*Prompt*
Reproduce the entries below in full, word for word.

[Collected data entries]
----

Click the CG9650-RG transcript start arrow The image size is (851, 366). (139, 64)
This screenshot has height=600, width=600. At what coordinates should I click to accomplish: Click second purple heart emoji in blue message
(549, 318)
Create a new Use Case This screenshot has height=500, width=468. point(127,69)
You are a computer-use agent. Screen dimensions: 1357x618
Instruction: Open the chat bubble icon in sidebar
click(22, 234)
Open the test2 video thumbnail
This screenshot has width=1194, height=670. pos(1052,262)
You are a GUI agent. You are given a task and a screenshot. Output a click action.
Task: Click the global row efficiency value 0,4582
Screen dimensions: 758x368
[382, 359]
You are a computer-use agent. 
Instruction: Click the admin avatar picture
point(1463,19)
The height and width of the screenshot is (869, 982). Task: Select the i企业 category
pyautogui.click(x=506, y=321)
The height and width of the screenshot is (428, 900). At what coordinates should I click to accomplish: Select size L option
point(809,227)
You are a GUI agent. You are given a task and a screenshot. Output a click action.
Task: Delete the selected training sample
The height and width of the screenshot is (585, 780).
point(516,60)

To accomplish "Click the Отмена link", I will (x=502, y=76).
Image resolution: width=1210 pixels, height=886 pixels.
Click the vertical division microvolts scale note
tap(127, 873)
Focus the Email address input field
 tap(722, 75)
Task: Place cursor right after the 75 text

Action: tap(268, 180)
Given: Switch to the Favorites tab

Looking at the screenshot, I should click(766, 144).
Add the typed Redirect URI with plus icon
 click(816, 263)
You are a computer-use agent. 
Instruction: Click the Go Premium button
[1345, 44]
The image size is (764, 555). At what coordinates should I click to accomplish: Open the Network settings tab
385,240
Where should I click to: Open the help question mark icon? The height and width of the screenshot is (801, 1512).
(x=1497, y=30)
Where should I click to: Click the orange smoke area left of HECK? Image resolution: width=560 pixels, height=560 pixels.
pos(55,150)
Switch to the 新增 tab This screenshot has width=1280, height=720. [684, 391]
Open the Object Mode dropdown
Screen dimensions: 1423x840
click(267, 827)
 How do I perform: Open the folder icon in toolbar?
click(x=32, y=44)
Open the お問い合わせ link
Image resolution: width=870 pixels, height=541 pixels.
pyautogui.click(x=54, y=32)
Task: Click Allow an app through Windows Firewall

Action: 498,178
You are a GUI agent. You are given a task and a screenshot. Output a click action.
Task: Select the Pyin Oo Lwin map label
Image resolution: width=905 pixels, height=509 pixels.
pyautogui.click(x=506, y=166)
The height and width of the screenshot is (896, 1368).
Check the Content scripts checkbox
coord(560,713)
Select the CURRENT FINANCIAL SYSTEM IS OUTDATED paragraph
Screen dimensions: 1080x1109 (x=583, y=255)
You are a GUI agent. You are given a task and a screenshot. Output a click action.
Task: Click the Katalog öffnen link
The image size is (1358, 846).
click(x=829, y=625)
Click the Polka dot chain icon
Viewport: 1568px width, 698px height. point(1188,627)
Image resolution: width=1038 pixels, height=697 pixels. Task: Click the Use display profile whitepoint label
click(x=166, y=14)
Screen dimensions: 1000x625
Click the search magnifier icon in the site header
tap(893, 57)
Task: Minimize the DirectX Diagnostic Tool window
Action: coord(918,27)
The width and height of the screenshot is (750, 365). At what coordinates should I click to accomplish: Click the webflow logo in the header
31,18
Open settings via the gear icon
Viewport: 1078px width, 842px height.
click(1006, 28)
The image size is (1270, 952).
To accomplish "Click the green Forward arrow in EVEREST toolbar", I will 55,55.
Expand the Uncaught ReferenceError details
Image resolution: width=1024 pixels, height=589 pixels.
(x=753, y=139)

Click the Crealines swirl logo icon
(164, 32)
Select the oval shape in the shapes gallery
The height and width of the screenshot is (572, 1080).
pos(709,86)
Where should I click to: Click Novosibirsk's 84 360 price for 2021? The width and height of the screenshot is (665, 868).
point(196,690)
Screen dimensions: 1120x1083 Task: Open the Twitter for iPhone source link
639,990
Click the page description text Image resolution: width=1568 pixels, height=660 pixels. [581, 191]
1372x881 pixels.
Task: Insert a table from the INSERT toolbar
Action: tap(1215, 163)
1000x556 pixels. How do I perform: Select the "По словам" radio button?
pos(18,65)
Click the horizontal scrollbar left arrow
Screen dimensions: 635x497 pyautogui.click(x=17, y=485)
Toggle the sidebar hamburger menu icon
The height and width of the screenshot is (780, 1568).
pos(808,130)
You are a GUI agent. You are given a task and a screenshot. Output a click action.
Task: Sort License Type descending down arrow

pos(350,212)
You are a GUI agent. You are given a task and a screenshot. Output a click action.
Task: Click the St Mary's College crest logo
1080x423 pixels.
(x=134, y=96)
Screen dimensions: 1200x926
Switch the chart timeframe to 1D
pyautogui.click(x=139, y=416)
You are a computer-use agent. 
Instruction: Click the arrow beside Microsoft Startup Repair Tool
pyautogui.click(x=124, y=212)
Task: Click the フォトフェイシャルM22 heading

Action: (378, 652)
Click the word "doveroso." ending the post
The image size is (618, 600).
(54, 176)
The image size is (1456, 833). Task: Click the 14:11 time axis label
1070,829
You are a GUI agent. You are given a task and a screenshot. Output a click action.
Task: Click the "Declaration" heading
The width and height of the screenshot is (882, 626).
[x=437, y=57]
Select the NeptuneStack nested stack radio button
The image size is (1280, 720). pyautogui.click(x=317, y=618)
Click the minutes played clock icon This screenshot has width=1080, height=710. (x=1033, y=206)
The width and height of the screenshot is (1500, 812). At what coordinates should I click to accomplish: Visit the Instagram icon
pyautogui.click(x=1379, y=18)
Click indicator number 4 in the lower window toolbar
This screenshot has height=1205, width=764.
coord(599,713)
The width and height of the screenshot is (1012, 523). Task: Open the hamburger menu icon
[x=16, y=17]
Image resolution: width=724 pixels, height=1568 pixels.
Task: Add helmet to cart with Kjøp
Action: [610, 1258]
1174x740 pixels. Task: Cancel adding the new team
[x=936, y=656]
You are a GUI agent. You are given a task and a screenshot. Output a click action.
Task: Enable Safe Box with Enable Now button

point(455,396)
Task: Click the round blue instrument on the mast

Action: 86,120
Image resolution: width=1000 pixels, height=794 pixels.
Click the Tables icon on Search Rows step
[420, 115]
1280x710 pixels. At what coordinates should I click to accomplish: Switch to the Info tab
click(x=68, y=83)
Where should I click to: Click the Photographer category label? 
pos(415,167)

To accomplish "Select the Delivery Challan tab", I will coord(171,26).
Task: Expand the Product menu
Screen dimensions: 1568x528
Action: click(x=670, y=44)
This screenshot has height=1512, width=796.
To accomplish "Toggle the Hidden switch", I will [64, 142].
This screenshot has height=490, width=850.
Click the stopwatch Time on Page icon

----

*Exercise response*
Click the CG9650-RG transcript start arrow The image size is (851, 366). (139, 64)
This screenshot has height=600, width=600. At what coordinates should I click to accomplish: Click second purple heart emoji in blue message
(549, 318)
Create a new Use Case This screenshot has height=500, width=468. point(127,69)
You are a computer-use agent. Screen dimensions: 1357x618
Instruction: Open the chat bubble icon in sidebar
click(22, 234)
Open the test2 video thumbnail
This screenshot has width=1194, height=670. pos(1052,262)
You are a GUI agent. You are given a task and a screenshot. Output a click action.
Task: Click the global row efficiency value 0,4582
Screen dimensions: 758x368
[382, 359]
You are a computer-use agent. 
Instruction: Click the admin avatar picture
point(1463,19)
The height and width of the screenshot is (869, 982). Task: Select the i企业 category
pyautogui.click(x=506, y=321)
The height and width of the screenshot is (428, 900). At what coordinates should I click to accomplish: Select size L option
point(809,227)
You are a GUI agent. You are given a task and a screenshot. Output a click action.
Task: Delete the selected training sample
The height and width of the screenshot is (585, 780).
point(516,60)

To accomplish "Click the Отмена link", I will (x=502, y=76).
Image resolution: width=1210 pixels, height=886 pixels.
Click the vertical division microvolts scale note
tap(127, 873)
Focus the Email address input field
 tap(722, 75)
Task: Place cursor right after the 75 text

Action: tap(268, 180)
Given: Switch to the Favorites tab

Looking at the screenshot, I should click(766, 144).
Add the typed Redirect URI with plus icon
 click(816, 263)
You are a computer-use agent. 
Instruction: Click the Go Premium button
[1345, 44]
The image size is (764, 555). At what coordinates should I click to accomplish: Open the Network settings tab
385,240
Where should I click to: Open the help question mark icon? The height and width of the screenshot is (801, 1512).
(x=1497, y=30)
Where should I click to: Click the orange smoke area left of HECK? Image resolution: width=560 pixels, height=560 pixels.
pos(55,150)
Switch to the 新增 tab This screenshot has width=1280, height=720. [684, 391]
Open the Object Mode dropdown
Screen dimensions: 1423x840
click(267, 827)
 How do I perform: Open the folder icon in toolbar?
click(x=32, y=44)
Open the お問い合わせ link
Image resolution: width=870 pixels, height=541 pixels.
pyautogui.click(x=54, y=32)
Task: Click Allow an app through Windows Firewall

Action: 498,178
You are a GUI agent. You are given a task and a screenshot. Output a click action.
Task: Select the Pyin Oo Lwin map label
Image resolution: width=905 pixels, height=509 pixels.
pyautogui.click(x=506, y=166)
The height and width of the screenshot is (896, 1368).
Check the Content scripts checkbox
coord(560,713)
Select the CURRENT FINANCIAL SYSTEM IS OUTDATED paragraph
Screen dimensions: 1080x1109 (x=583, y=255)
You are a GUI agent. You are given a task and a screenshot. Output a click action.
Task: Click the Katalog öffnen link
The image size is (1358, 846).
click(x=829, y=625)
Click the Polka dot chain icon
Viewport: 1568px width, 698px height. point(1188,627)
Image resolution: width=1038 pixels, height=697 pixels. Task: Click the Use display profile whitepoint label
click(x=166, y=14)
Screen dimensions: 1000x625
Click the search magnifier icon in the site header
tap(893, 57)
Task: Minimize the DirectX Diagnostic Tool window
Action: coord(918,27)
The width and height of the screenshot is (750, 365). At what coordinates should I click to accomplish: Click the webflow logo in the header
31,18
Open settings via the gear icon
Viewport: 1078px width, 842px height.
click(1006, 28)
The image size is (1270, 952).
To accomplish "Click the green Forward arrow in EVEREST toolbar", I will 55,55.
Expand the Uncaught ReferenceError details
Image resolution: width=1024 pixels, height=589 pixels.
(x=753, y=139)

Click the Crealines swirl logo icon
(164, 32)
Select the oval shape in the shapes gallery
The height and width of the screenshot is (572, 1080).
pos(709,86)
Where should I click to: Click Novosibirsk's 84 360 price for 2021? The width and height of the screenshot is (665, 868).
point(196,690)
Screen dimensions: 1120x1083 Task: Open the Twitter for iPhone source link
639,990
Click the page description text Image resolution: width=1568 pixels, height=660 pixels. [581, 191]
1372x881 pixels.
Task: Insert a table from the INSERT toolbar
Action: tap(1215, 163)
1000x556 pixels. How do I perform: Select the "По словам" radio button?
pos(18,65)
Click the horizontal scrollbar left arrow
Screen dimensions: 635x497 pyautogui.click(x=17, y=485)
Toggle the sidebar hamburger menu icon
The height and width of the screenshot is (780, 1568).
pos(808,130)
You are a GUI agent. You are given a task and a screenshot. Output a click action.
Task: Sort License Type descending down arrow

pos(350,212)
You are a GUI agent. You are given a task and a screenshot. Output a click action.
Task: Click the St Mary's College crest logo
1080x423 pixels.
(x=134, y=96)
Screen dimensions: 1200x926
Switch the chart timeframe to 1D
pyautogui.click(x=139, y=416)
You are a computer-use agent. 
Instruction: Click the arrow beside Microsoft Startup Repair Tool
pyautogui.click(x=124, y=212)
Task: Click the フォトフェイシャルM22 heading

Action: (378, 652)
Click the word "doveroso." ending the post
The image size is (618, 600).
(54, 176)
The image size is (1456, 833). Task: Click the 14:11 time axis label
1070,829
You are a GUI agent. You are given a task and a screenshot. Output a click action.
Task: Click the "Declaration" heading
The width and height of the screenshot is (882, 626).
[x=437, y=57]
Select the NeptuneStack nested stack radio button
The image size is (1280, 720). pyautogui.click(x=317, y=618)
Click the minutes played clock icon This screenshot has width=1080, height=710. (x=1033, y=206)
The width and height of the screenshot is (1500, 812). At what coordinates should I click to accomplish: Visit the Instagram icon
pyautogui.click(x=1379, y=18)
Click indicator number 4 in the lower window toolbar
This screenshot has height=1205, width=764.
coord(599,713)
The width and height of the screenshot is (1012, 523). Task: Open the hamburger menu icon
[x=16, y=17]
Image resolution: width=724 pixels, height=1568 pixels.
Task: Add helmet to cart with Kjøp
Action: [610, 1258]
1174x740 pixels. Task: Cancel adding the new team
[x=936, y=656]
You are a GUI agent. You are given a task and a screenshot. Output a click action.
Task: Enable Safe Box with Enable Now button

point(455,396)
Task: Click the round blue instrument on the mast

Action: 86,120
Image resolution: width=1000 pixels, height=794 pixels.
Click the Tables icon on Search Rows step
[420, 115]
1280x710 pixels. At what coordinates should I click to accomplish: Switch to the Info tab
click(x=68, y=83)
Where should I click to: Click the Photographer category label? 
pos(415,167)

To accomplish "Select the Delivery Challan tab", I will coord(171,26).
Task: Expand the Product menu
Screen dimensions: 1568x528
Action: click(x=670, y=44)
This screenshot has height=1512, width=796.
To accomplish "Toggle the Hidden switch", I will [64, 142].
This screenshot has height=490, width=850.
Click the stopwatch Time on Page icon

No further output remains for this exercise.